= PROBLEM STATEMENT =
A faithful copy of the whole listing is the goal. Match it exactly.

= EXTRACTED ENTRIES =
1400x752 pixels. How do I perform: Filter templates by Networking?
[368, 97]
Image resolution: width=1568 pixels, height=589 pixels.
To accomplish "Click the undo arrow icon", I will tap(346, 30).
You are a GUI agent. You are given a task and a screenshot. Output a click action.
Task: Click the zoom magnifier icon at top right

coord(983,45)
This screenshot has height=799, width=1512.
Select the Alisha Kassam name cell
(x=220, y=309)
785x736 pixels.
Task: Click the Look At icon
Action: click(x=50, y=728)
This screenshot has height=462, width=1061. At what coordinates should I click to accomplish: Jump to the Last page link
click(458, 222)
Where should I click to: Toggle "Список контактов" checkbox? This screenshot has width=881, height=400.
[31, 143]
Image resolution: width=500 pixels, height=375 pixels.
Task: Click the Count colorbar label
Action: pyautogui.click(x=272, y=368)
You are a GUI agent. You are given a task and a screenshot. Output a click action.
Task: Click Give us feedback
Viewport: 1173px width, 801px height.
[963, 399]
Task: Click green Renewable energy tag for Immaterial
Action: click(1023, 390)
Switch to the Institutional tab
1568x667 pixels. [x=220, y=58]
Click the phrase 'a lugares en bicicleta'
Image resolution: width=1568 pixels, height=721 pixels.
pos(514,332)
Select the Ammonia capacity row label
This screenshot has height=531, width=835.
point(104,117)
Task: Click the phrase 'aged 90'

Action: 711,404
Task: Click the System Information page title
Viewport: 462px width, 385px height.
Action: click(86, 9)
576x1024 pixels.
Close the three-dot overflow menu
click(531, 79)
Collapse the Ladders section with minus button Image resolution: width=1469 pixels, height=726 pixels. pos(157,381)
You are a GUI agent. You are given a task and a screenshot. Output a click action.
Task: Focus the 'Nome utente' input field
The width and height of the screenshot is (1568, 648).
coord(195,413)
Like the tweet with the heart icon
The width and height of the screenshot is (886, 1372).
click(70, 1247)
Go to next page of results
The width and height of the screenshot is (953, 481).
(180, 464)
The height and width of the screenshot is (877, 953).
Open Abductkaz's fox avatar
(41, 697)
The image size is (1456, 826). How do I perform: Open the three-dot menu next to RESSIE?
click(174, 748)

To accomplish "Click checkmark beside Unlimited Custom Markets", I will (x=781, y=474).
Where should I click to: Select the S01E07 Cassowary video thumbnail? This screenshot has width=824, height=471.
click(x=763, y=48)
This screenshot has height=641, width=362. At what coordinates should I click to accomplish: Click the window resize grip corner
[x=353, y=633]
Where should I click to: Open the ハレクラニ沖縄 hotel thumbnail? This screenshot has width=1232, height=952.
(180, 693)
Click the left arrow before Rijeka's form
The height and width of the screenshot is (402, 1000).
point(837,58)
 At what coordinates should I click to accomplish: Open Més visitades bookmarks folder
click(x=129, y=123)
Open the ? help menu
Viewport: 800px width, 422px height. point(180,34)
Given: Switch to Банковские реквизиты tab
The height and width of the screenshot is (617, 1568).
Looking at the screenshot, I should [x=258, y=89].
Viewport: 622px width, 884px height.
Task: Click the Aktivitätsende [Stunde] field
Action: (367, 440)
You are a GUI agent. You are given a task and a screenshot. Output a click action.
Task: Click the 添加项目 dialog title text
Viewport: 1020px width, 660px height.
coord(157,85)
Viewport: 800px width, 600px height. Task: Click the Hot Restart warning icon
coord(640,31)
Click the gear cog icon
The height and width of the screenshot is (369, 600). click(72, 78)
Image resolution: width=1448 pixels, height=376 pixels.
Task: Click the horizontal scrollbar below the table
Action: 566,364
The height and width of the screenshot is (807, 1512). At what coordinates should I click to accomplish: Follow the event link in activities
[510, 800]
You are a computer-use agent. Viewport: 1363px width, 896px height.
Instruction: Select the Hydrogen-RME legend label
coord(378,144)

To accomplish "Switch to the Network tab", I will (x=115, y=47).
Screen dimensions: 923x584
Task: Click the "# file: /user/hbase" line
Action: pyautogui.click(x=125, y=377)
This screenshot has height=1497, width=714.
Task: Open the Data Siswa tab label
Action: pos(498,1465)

= WRITTEN RESPONSE =
1400x752 pixels. How do I perform: Filter templates by Networking?
[368, 97]
Image resolution: width=1568 pixels, height=589 pixels.
To accomplish "Click the undo arrow icon", I will tap(346, 30).
You are a GUI agent. You are given a task and a screenshot. Output a click action.
Task: Click the zoom magnifier icon at top right

coord(983,45)
This screenshot has height=799, width=1512.
Select the Alisha Kassam name cell
(x=220, y=309)
785x736 pixels.
Task: Click the Look At icon
Action: click(x=50, y=728)
This screenshot has height=462, width=1061. At what coordinates should I click to accomplish: Jump to the Last page link
click(458, 222)
Where should I click to: Toggle "Список контактов" checkbox? This screenshot has width=881, height=400.
[31, 143]
Image resolution: width=500 pixels, height=375 pixels.
Task: Click the Count colorbar label
Action: pyautogui.click(x=272, y=368)
You are a GUI agent. You are given a task and a screenshot. Output a click action.
Task: Click Give us feedback
Viewport: 1173px width, 801px height.
[963, 399]
Task: Click green Renewable energy tag for Immaterial
Action: click(1023, 390)
Switch to the Institutional tab
1568x667 pixels. [x=220, y=58]
Click the phrase 'a lugares en bicicleta'
Image resolution: width=1568 pixels, height=721 pixels.
pos(514,332)
Select the Ammonia capacity row label
This screenshot has height=531, width=835.
point(104,117)
Task: Click the phrase 'aged 90'

Action: 711,404
Task: Click the System Information page title
Viewport: 462px width, 385px height.
Action: click(86, 9)
576x1024 pixels.
Close the three-dot overflow menu
click(531, 79)
Collapse the Ladders section with minus button Image resolution: width=1469 pixels, height=726 pixels. pos(157,381)
You are a GUI agent. You are given a task and a screenshot. Output a click action.
Task: Focus the 'Nome utente' input field
The width and height of the screenshot is (1568, 648).
coord(195,413)
Like the tweet with the heart icon
The width and height of the screenshot is (886, 1372).
click(70, 1247)
Go to next page of results
The width and height of the screenshot is (953, 481).
(180, 464)
The height and width of the screenshot is (877, 953).
Open Abductkaz's fox avatar
(41, 697)
The image size is (1456, 826). How do I perform: Open the three-dot menu next to RESSIE?
click(174, 748)

To accomplish "Click checkmark beside Unlimited Custom Markets", I will (x=781, y=474).
Where should I click to: Select the S01E07 Cassowary video thumbnail? This screenshot has width=824, height=471.
click(x=763, y=48)
This screenshot has height=641, width=362. At what coordinates should I click to accomplish: Click the window resize grip corner
[x=353, y=633]
Where should I click to: Open the ハレクラニ沖縄 hotel thumbnail? This screenshot has width=1232, height=952.
(180, 693)
Click the left arrow before Rijeka's form
The height and width of the screenshot is (402, 1000).
point(837,58)
 At what coordinates should I click to accomplish: Open Més visitades bookmarks folder
click(x=129, y=123)
Open the ? help menu
Viewport: 800px width, 422px height. point(180,34)
Given: Switch to Банковские реквизиты tab
The height and width of the screenshot is (617, 1568).
Looking at the screenshot, I should [x=258, y=89].
Viewport: 622px width, 884px height.
Task: Click the Aktivitätsende [Stunde] field
Action: (367, 440)
You are a GUI agent. You are given a task and a screenshot. Output a click action.
Task: Click the 添加项目 dialog title text
Viewport: 1020px width, 660px height.
coord(157,85)
Viewport: 800px width, 600px height. Task: Click the Hot Restart warning icon
coord(640,31)
Click the gear cog icon
The height and width of the screenshot is (369, 600). click(72, 78)
Image resolution: width=1448 pixels, height=376 pixels.
Task: Click the horizontal scrollbar below the table
Action: 566,364
The height and width of the screenshot is (807, 1512). At what coordinates should I click to accomplish: Follow the event link in activities
[510, 800]
You are a computer-use agent. Viewport: 1363px width, 896px height.
Instruction: Select the Hydrogen-RME legend label
coord(378,144)

To accomplish "Switch to the Network tab", I will (x=115, y=47).
Screen dimensions: 923x584
Task: Click the "# file: /user/hbase" line
Action: pyautogui.click(x=125, y=377)
This screenshot has height=1497, width=714.
Task: Open the Data Siswa tab label
Action: pos(498,1465)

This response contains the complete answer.